In sostanza, con il citato decreto sono state introdotte due diverse fattispecie sanzionatorie legate al valore dell'omissione compiuta dal datore di lavoro: la sanzione penale della reclusione fino a tre anni congiunta alla multa fino a euro 1.032 per gli omessi versamenti di importo superiore a euro 10mila annui e la sanzione amministrativa pecuniaria da euro 10mila a euro 50mila per gli importi omessi inferiori a questa soglia.
Nello specifico l’obiettivo della riforma – in attuazione della legge delega approvata dal Parlamento ad aprile 2014, - è quello di trasformare alcuni reati di lieve entità in "illeciti amministrativi sia per rendere più effettiva ed incisiva la sanzione assicurando al contempo una più efficace repressione dei reati più gravi,sia anche per deflazionare il sistema processuale penale"

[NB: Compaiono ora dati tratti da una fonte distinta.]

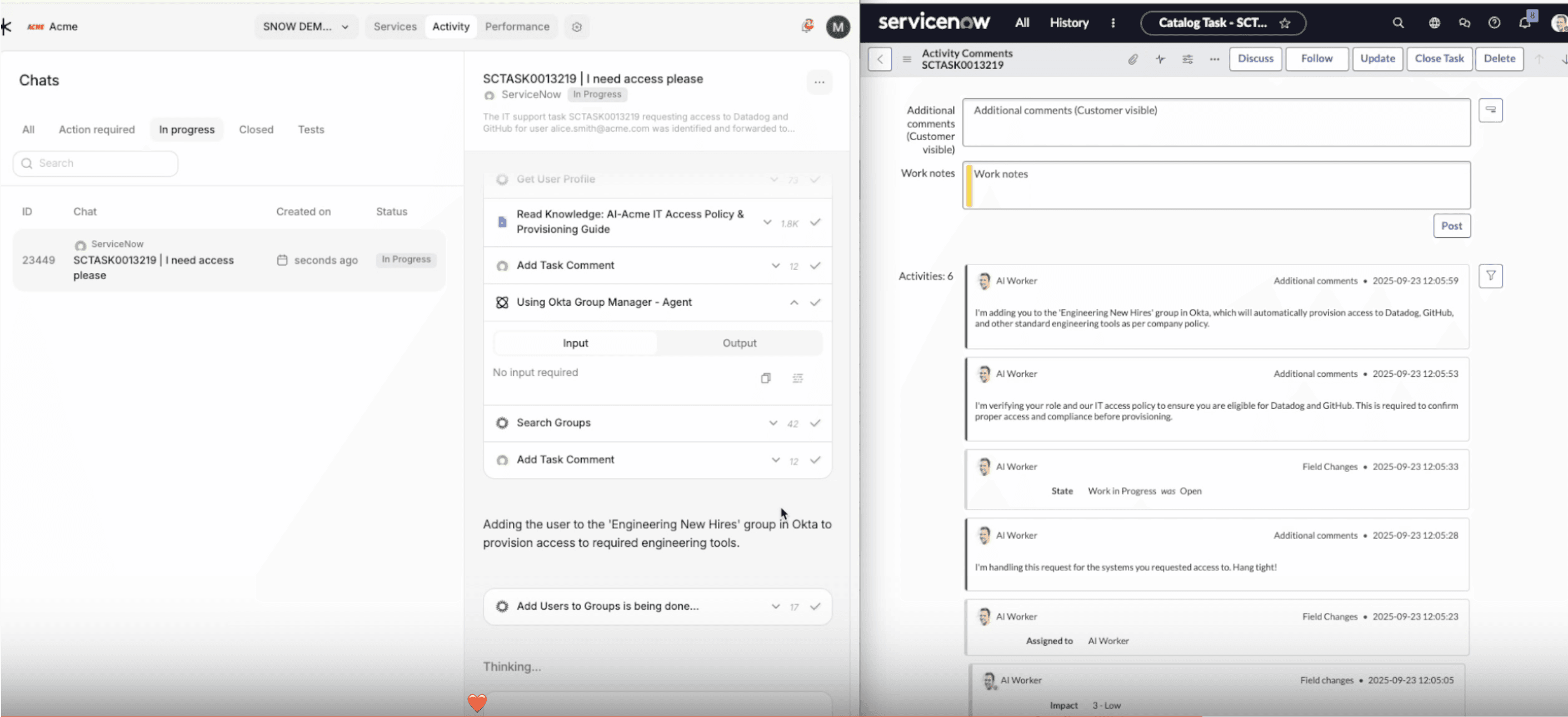The image size is (1568, 717).
Task: Click the Close Task button
Action: pos(1439,58)
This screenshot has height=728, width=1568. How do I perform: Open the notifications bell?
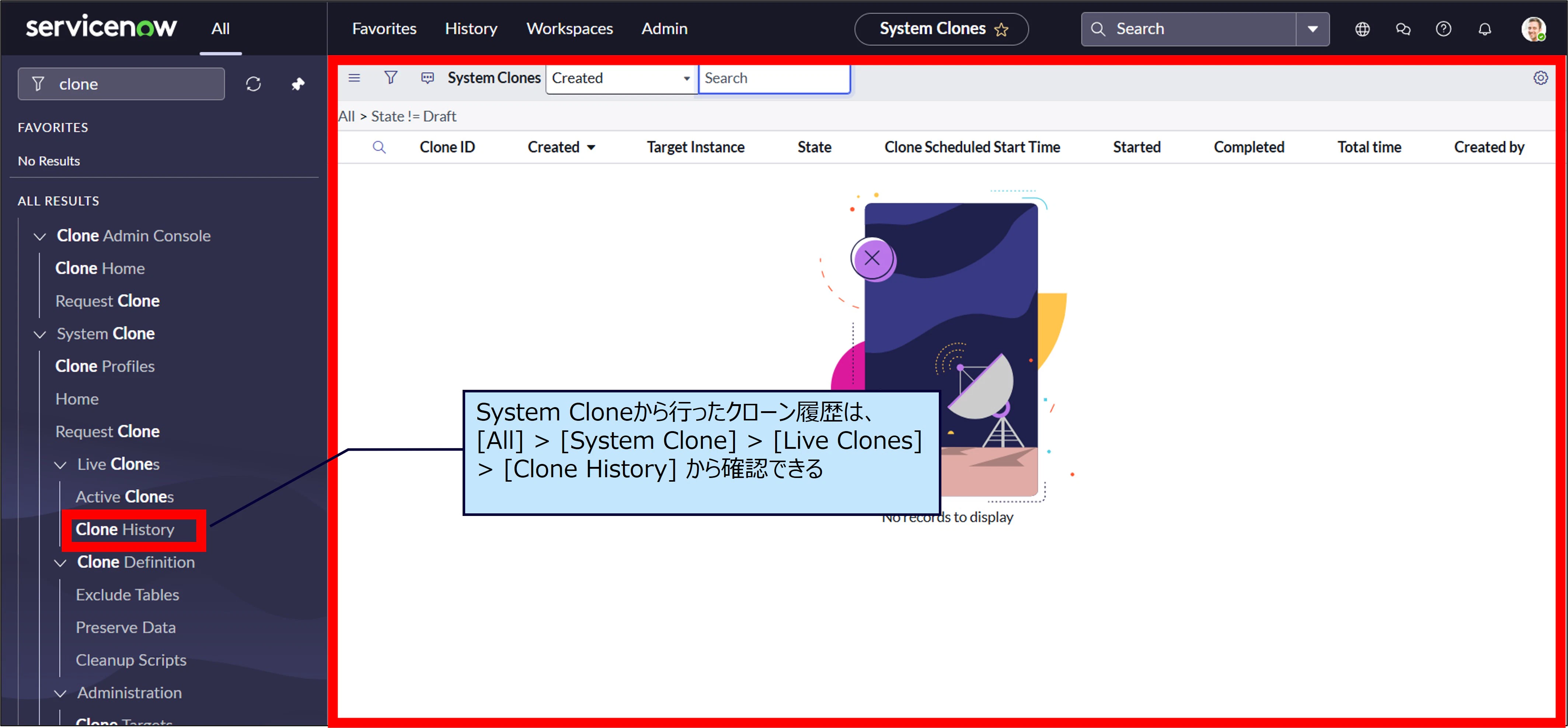click(1485, 29)
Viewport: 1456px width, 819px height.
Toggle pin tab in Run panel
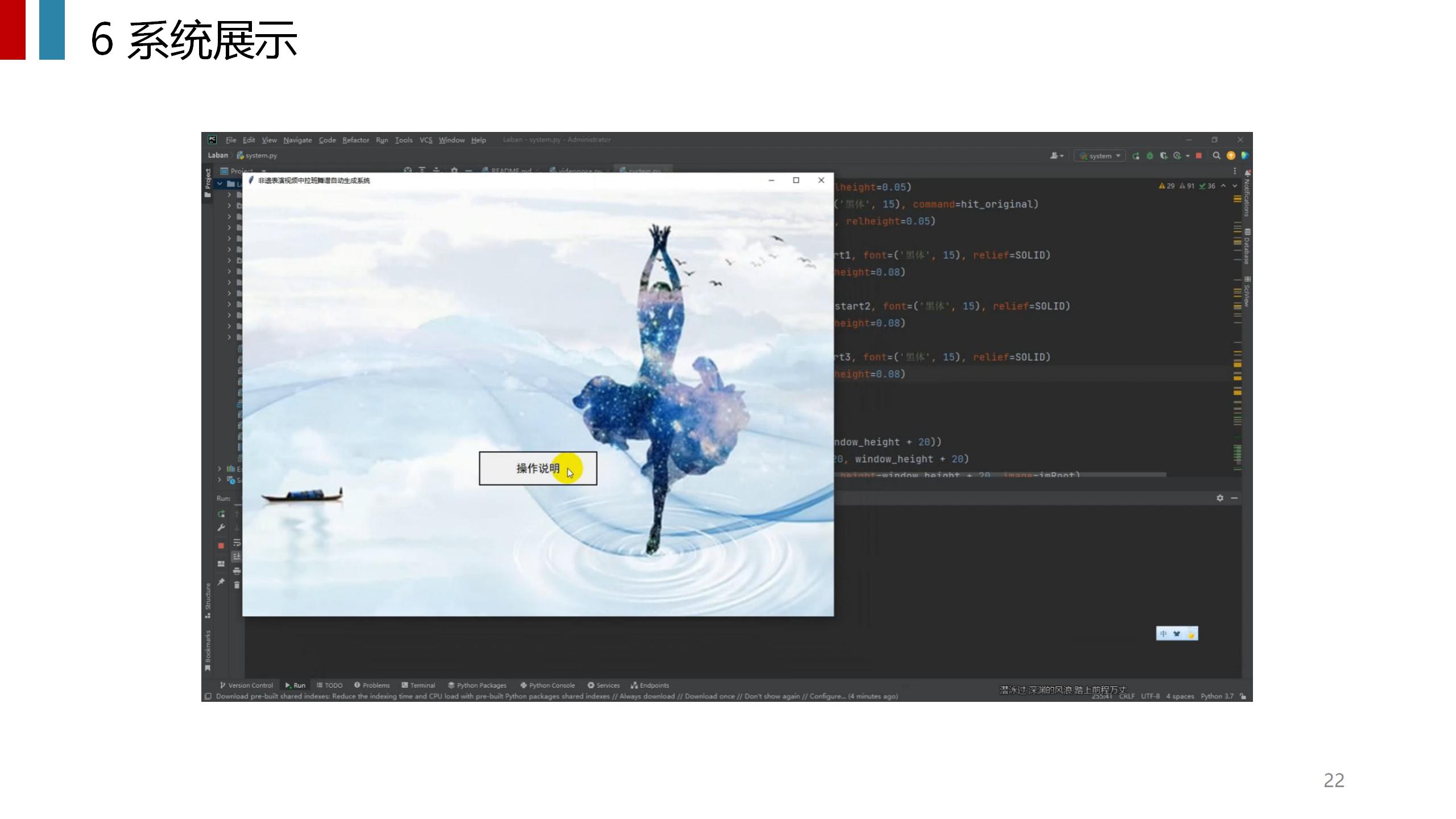click(x=221, y=582)
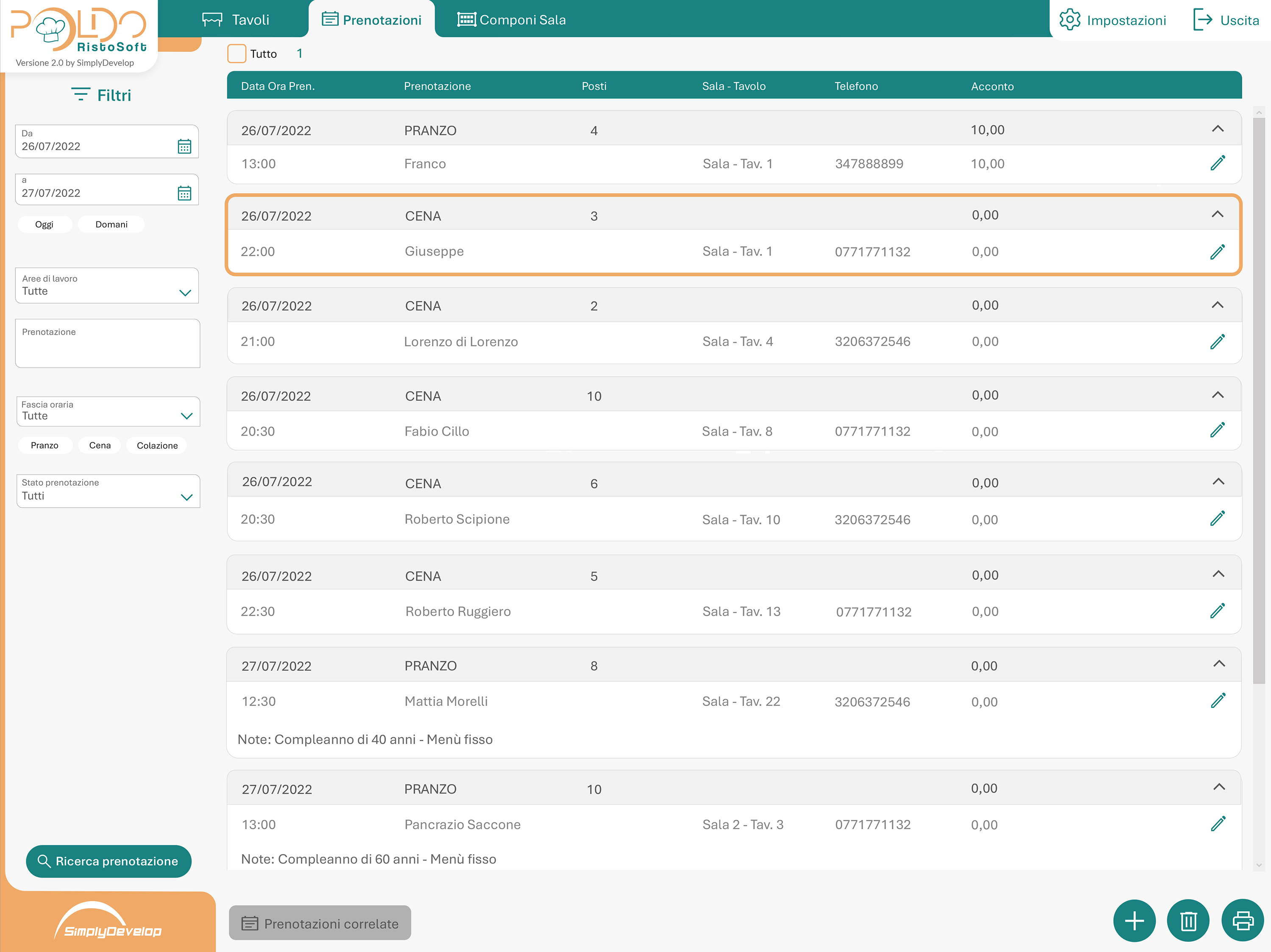This screenshot has height=952, width=1271.
Task: Open the Componi Sala tab
Action: tap(511, 20)
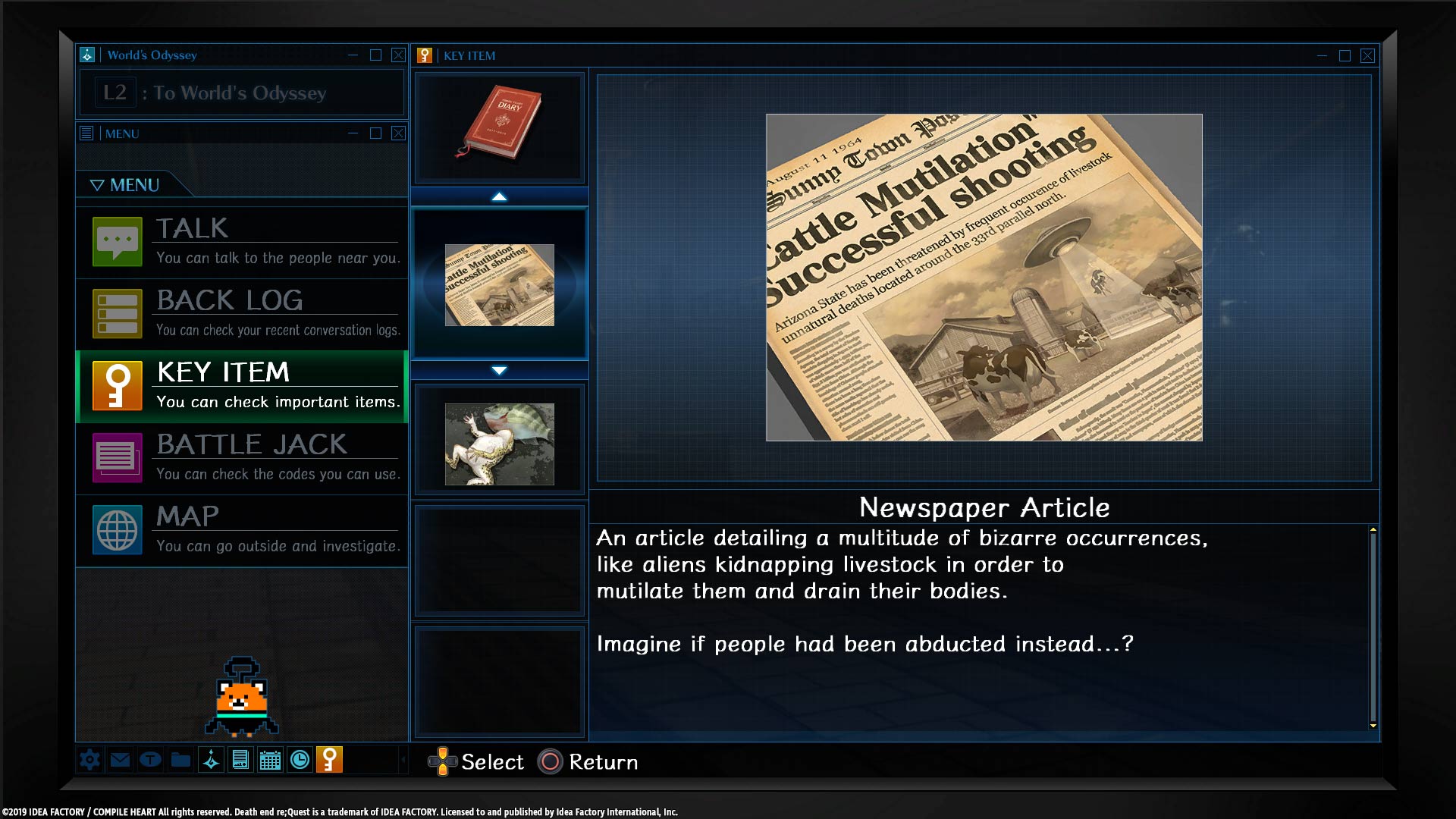
Task: Click the calendar icon in taskbar
Action: [x=270, y=760]
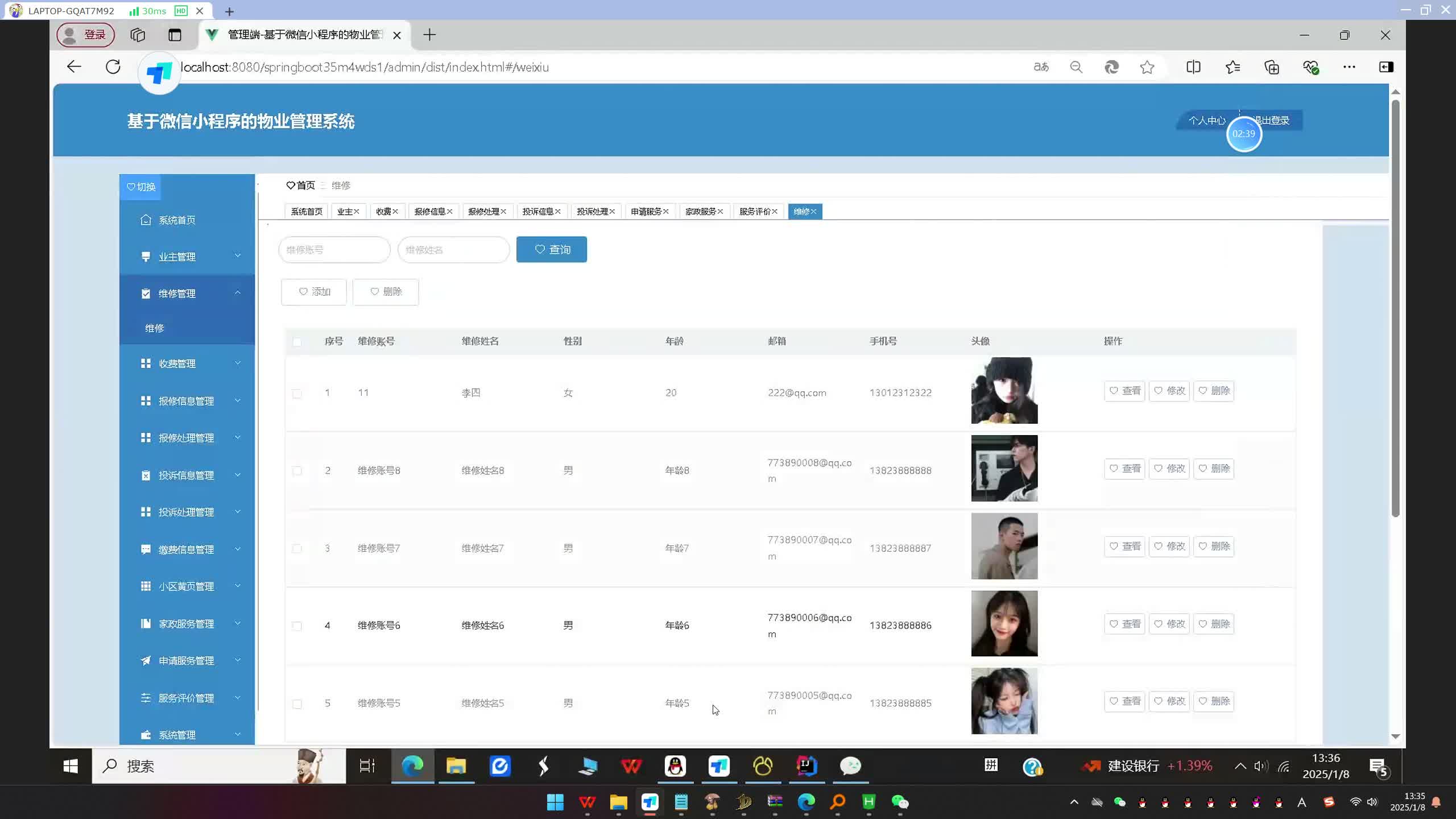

In ogni caso il legislatore ha inteso confermare anche nell’attuale formulazione della norma, in una logica di attenuazione della punizione in presenza di un comportamento attivo del datore di lavoro, la previsione di non punibilità con la sanzione penale per le omissioni più gravi e di non assoggettabilità alla sanzione amministrativa per quelle sotto soglia qualora il versamento delle ritenute omesse venga effettuato entro tre mesi dalla contestazione o dalla notifica dell’accertamento della violazione.
Le nuove norme sono in vigore dallo scorso 6 febbraio ma ne possono beneficiare anche i datori che abbiano commesso violazioni anteriormente al 6 febbraio 2016, data di entrata in vigore del decreto medesimo. La retroattività opera sempre che il procedimento penale non sia stato definito con sentenza o con decreto divenuti irrevocabili.
Ai fini della determinazione dell’importo soglia dei 10mila annui l'Inps precisa che l’arco temporale da considerare per il controllo sul corretto adempimento degli obblighi contributivi è quello che intercorre tra il 1° gennaio ed il 31 dicembre di ciascun anno (anno civile).